Acho que vou parar de reclamar e aceitar a vida como deve ser, para que fique mais tolerável. Vou vasculhar minha mente e ver o que ainda tenho de divertido, ainda guardo alguns causos engraçados que reservei para depois, na falta de coragem de conta-los.
Relembrando com minhas irmãs, me disseram que escrevesse isso, não podia deixar foi acontecido comigo. Então esperarei o momento oportuno, e voltarei com as histórias...

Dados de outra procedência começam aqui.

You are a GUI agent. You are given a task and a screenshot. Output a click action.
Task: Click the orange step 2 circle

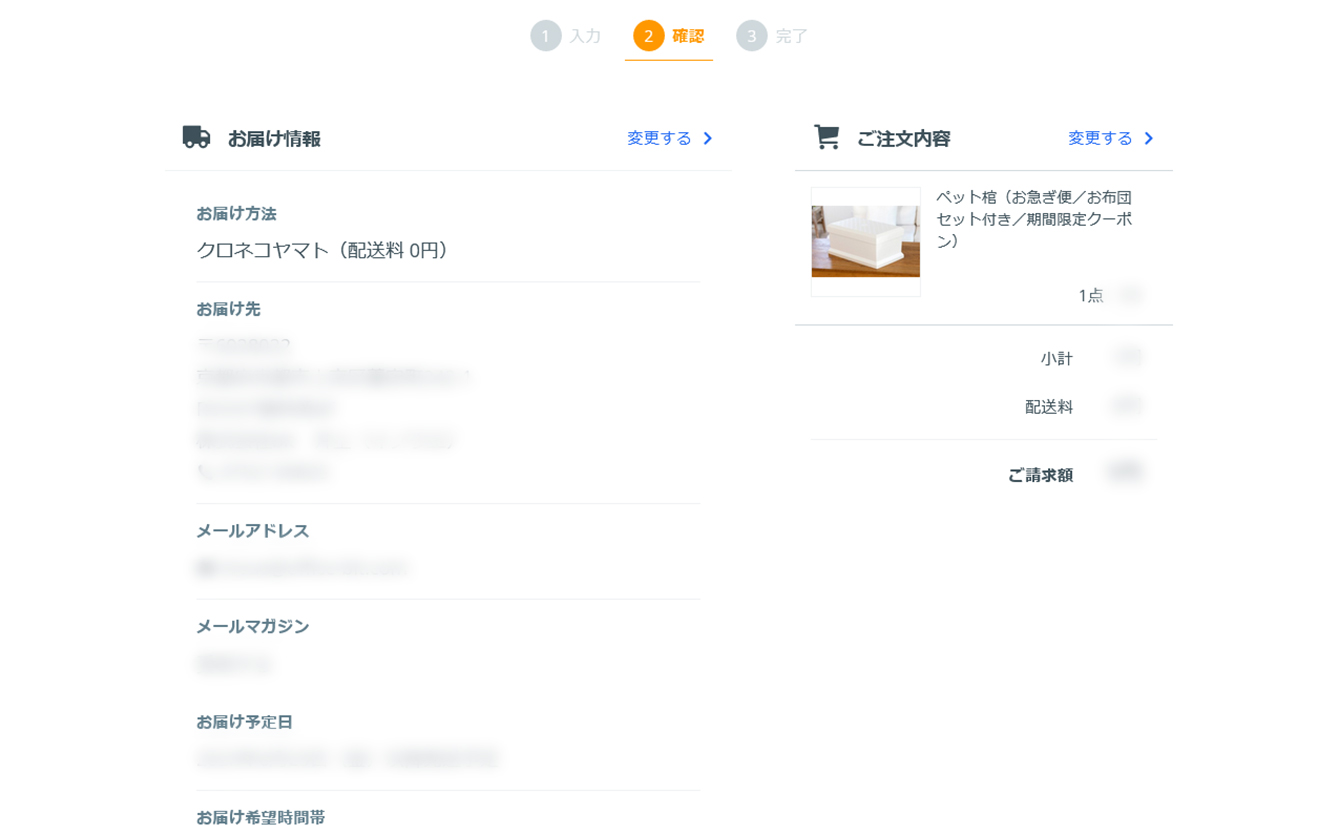coord(648,36)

Enquanto isso não acontece, tive uma ideia... Comecei a ler minhas histórias para ele, apesar de não estar enxergando quase nada, ele ouve... Recorda as passagens... Nestes momentos, posso ver em sua face um sorriso, e como é gratificante! Jamais pensei nesta hora... Fazer meu pai voltar ao passado... Minha ideia foi uma bênção, recordar desde o começo de nossas vidas, até mesmo os momentos tristes... Sinto que ele fica atento, parece que vive de novo os acontecimentos... Leio os casos mais engraçados, arrancos boas risadas... Os casos deprimentes deixo passar não vale a pena fazer sofrer.
As cenas das leituras parecem teatrais... Eu assentada em uma poltrona, ele em outra eu leio, ele escuta de cabeça baixa, às vezes entre as mãos cabisbaixo pensativo... De repente conforme o assunto levanta a cabeça esboça um sorriso e diz, “é... é...” “Eu sei...” Pergunto “to certa?” Ele diz, “é... Foi assim”, é muito gratificante vê-lo sorrir dos meus causos.

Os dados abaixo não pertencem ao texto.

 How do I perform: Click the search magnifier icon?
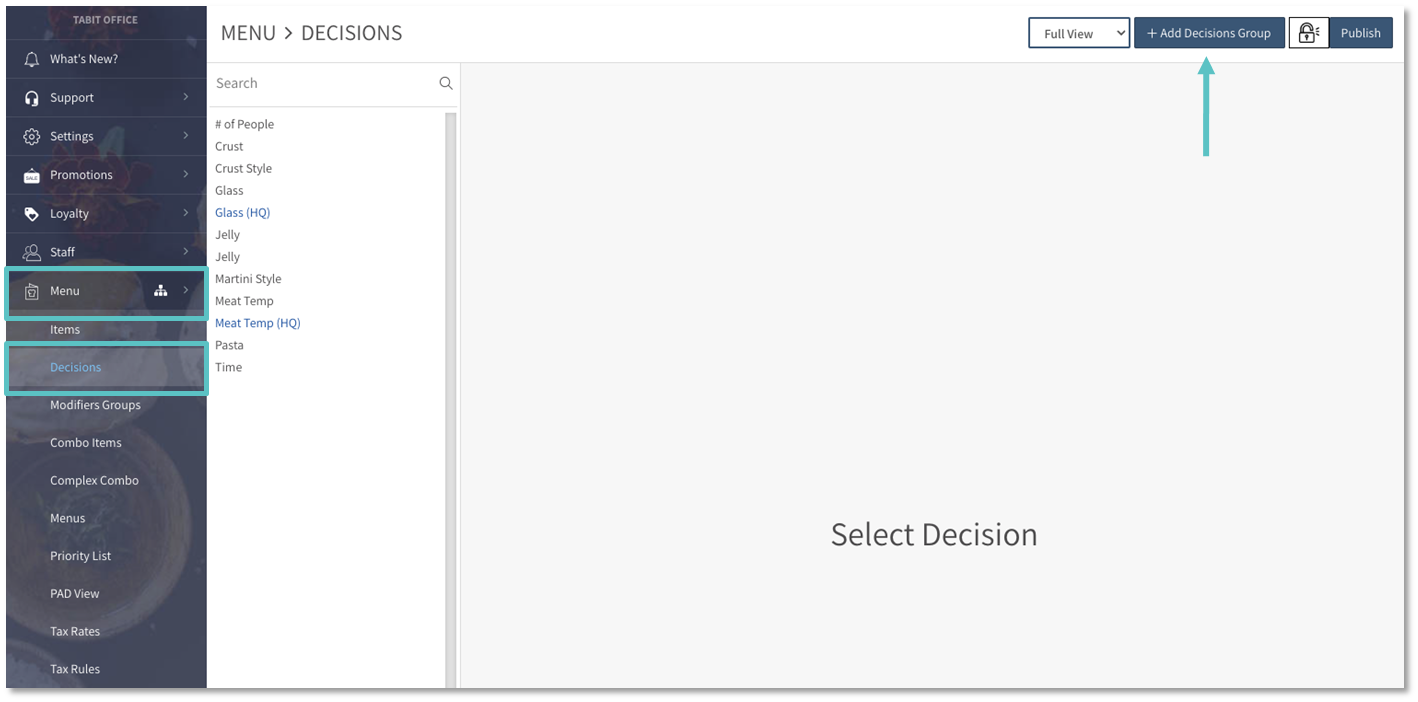pyautogui.click(x=446, y=83)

Lembro-me de quando comecei a pensar em escrever, jamais passou pela minha cabeça essa cena que vejo agora... Sinto vira-lo pelo avesso, com tamanha euforia.
Hoje, quando terminei de ler a história do Ford 29, lembrei-me do dia que ele tinha ido a Curvelo de ônibus, e lá ganhou uma garrafa de pinga, colocou em uma sacola, pegou o ônibus para casa, perto do Mineirinho desce sem olhar se podia, vinha um carro em velocidade e o atropelou, jogando a muitos metros... Fraturou as duas pernas, a clavícula, um corte na cabeça, no cotovelo, estava muito machucado, a mulher que dirigia deu socorro, ele era conhecido, morava ali perto, acostumado a dar voltas no Mineirão, andar na orla da lagoa, todos conheciam o velhinho risonho de cabeça branquinha... Mas o mais interessante, é que com toda essa tragédia ele não soltou a sacola com a garrafa de pinga.

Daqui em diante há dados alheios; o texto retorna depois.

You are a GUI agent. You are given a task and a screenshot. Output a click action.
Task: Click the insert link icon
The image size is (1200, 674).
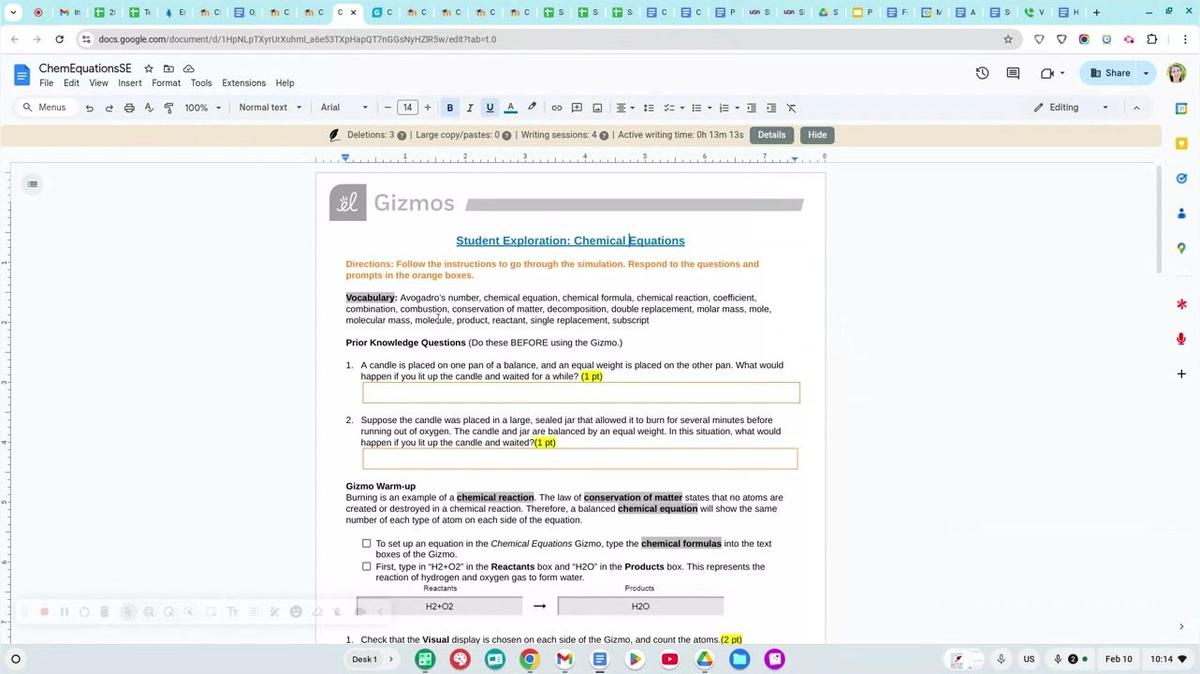[557, 108]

A Pinga não foi quebrada, as pernas foram engessadas, os cortes costurados, curativos por todos os lados e ele feliz... Não deixou o gesso ficar o tempo que era preciso, dois meses, a vaidade é muita, tirou ele mesmo com uns três dias.
Assim era meu pai, valente e vaidoso, mesmo doente faz barba diariamente ele mesmo, para não sair de qualquer jeito. A camisa é dentro da calça cinto abotoado meia e sapato, não gosta de usar chinelos, ficar de pijama em casa jamais! Cabelo impecável... Branco como algodão.
A idade não apaga nele a vaidade e a educação, mesmo sem equilibrar nas pernas tenta se levantar pra ceder o lugar para quem estiver chegando, e pede para servir café ou jantar dependendo do horário.
Quando o vejo participar dos meus causos me vem uma grande esperança e agradeço a Deus por esses momentos de que faço parte.